Friday, 26 December 2025

Some Chinese practices: 10 (Table manners.3: Leave some food for other people)


My family upbringing also taught us to check the size of each dish on the table, to make sure that there's enough for everyone else when you dive in.  Go for seconds if there's still some left after everyone's had a share.  It's not so much about food, but pure respect and consideration for other people, even if they're your own family, not a guest.

I was the last to arrive at the Chinese restaurant for the teacher-student Xmas meal, so the only seat left at the round table right in the corner was the first one the waitress would get to when she brought the food up.

Instead of taking my share and passing the dish round the table, I chose, as per my family upbringing, to turn the lazy Susan so that the person on my left got the first share, with me being, therefore, the last.

The boyfriend from the previous meal with the other lot of students was there again, but it was a different teacher-student meal this time (with his girlfriend being the teacher instead of the student, me trying to help her meet her bills by giving her some teaching hours).  So, on both occasions, he had nothing to do with the group, but had obviously just tagged along for the food (and the shared bill).  No one else had brought their partners.

He was three seats away from me, which is less than halfway round the table of ten.

When each dish got to him, he'd pile his rice bowl up high, then the side plate as well, with as much of the food as he could, before turning the lazy Susan to move it on to the next person.  There was so much food in his bowl and on his side plate that it looked like he was hoarding for a famine on the horizon.

This was the second meal where he repeated the poking around, with his own chopsticks, in the seafood noodle dish, yet again "looking for the squid" when I asked him what he was doing.  I then heard him telling the people beside him that I'd told him off the previous time for doing the same thing.

When I next saw the class, after Xmas, two of the chaps (who are very caring and considerate men) complained at the pub session after the lesson that they got hardly any food out of the whole evening, because so much of it had been siphoned off by diner No.4 that there wasn't much left by the time it got to them, the last two of the ten at the table.

I said if I were to turn up for the next meal with the students and find him there, I'd suddenly remember I had a double booking and walk out.

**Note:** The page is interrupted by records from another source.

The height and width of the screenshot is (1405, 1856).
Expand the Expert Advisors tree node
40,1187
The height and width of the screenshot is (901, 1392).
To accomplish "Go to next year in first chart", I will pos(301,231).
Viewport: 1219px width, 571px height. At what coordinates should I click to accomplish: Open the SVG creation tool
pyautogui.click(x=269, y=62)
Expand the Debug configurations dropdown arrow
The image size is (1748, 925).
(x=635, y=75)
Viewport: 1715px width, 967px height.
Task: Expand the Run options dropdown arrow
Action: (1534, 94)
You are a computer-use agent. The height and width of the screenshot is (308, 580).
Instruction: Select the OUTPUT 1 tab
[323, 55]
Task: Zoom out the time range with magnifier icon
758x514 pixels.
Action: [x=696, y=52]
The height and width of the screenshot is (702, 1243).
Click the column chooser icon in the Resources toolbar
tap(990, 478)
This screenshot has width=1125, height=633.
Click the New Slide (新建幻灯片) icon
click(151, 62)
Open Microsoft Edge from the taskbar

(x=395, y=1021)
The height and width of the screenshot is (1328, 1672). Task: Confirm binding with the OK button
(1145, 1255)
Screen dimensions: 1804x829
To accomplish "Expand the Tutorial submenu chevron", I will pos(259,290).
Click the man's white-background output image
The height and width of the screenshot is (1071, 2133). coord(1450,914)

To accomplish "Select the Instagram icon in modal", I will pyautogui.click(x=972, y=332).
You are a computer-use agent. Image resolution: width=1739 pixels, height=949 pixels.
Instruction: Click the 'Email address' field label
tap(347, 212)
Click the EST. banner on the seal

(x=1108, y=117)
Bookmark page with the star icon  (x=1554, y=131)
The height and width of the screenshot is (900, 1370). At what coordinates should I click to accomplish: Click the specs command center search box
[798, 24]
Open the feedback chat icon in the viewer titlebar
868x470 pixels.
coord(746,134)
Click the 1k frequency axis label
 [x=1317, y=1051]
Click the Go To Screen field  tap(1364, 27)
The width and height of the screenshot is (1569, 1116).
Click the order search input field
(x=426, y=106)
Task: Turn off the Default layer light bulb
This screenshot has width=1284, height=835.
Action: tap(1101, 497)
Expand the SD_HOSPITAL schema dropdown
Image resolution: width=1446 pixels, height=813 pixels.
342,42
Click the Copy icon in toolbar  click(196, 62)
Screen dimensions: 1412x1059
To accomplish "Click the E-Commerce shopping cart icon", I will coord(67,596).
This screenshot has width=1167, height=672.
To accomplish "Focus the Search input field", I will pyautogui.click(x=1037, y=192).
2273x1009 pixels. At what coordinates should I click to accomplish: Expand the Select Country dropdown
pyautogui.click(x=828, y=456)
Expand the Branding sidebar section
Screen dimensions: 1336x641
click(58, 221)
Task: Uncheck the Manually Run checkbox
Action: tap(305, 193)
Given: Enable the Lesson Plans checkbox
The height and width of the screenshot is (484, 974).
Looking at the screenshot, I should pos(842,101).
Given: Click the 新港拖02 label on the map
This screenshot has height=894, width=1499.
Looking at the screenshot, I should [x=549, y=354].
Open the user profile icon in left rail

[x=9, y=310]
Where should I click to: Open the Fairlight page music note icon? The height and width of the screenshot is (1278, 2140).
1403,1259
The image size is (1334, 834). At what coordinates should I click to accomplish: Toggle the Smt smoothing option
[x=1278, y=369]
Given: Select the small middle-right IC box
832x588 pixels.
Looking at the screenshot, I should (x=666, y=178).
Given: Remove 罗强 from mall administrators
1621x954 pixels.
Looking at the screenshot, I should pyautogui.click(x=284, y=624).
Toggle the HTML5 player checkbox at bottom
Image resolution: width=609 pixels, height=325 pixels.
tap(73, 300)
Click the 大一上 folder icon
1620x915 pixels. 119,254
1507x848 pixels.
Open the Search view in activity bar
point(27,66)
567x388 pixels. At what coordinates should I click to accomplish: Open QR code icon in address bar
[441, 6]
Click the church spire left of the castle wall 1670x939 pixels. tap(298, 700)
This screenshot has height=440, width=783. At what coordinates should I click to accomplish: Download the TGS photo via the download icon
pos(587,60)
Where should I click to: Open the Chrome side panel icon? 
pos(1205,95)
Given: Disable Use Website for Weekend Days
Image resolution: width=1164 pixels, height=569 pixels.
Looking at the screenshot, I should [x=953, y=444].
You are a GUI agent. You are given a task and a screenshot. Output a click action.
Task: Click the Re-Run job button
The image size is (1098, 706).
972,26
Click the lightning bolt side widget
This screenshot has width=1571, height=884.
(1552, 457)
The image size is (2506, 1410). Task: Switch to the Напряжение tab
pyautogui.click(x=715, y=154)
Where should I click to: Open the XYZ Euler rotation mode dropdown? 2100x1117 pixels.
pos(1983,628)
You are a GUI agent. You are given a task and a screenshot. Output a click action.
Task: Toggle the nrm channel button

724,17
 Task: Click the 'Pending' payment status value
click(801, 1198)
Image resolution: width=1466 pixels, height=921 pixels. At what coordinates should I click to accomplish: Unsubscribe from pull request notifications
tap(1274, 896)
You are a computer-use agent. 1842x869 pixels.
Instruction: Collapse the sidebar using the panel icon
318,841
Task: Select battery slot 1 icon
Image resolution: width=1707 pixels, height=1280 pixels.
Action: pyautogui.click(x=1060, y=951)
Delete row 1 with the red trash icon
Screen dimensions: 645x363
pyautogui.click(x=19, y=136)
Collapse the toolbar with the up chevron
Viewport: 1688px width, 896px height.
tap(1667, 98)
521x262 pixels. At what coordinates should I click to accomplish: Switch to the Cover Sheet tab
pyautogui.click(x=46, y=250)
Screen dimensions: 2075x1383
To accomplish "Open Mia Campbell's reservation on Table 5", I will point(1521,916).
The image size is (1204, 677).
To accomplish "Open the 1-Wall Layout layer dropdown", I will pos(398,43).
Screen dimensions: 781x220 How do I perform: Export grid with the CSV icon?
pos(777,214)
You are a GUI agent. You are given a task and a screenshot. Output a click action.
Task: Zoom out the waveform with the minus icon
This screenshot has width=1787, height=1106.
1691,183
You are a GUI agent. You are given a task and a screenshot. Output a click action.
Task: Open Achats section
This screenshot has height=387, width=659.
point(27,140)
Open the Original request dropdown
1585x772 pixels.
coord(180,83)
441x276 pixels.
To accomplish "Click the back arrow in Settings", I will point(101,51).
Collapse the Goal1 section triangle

In hindsight (my brain is so slow), I should've turned the situation round.  If the lazy Susan wouldn't revolve in the other direction, I should've physically picked up each dish to give to No.9 and No.10 first, and asked them to pass it round the other way.  That would've meant those two men getting some food, and perhaps also sent a message to people who seem to be out for a cheap meal, eating more than their one-tenth share of the bill.  More importantly, it's to let them know that one has to respect and think of other people as well.


(London, late 90s)


* lazy Susan:  (from googling) a turntable (rotating tray) placed on a table or countertop to aid in distributing food. Lazy Susans may be made from a variety of materials but are usually glass, wood, or plastic. They are circular and placed in the centre of a table to share dishes easily among diners.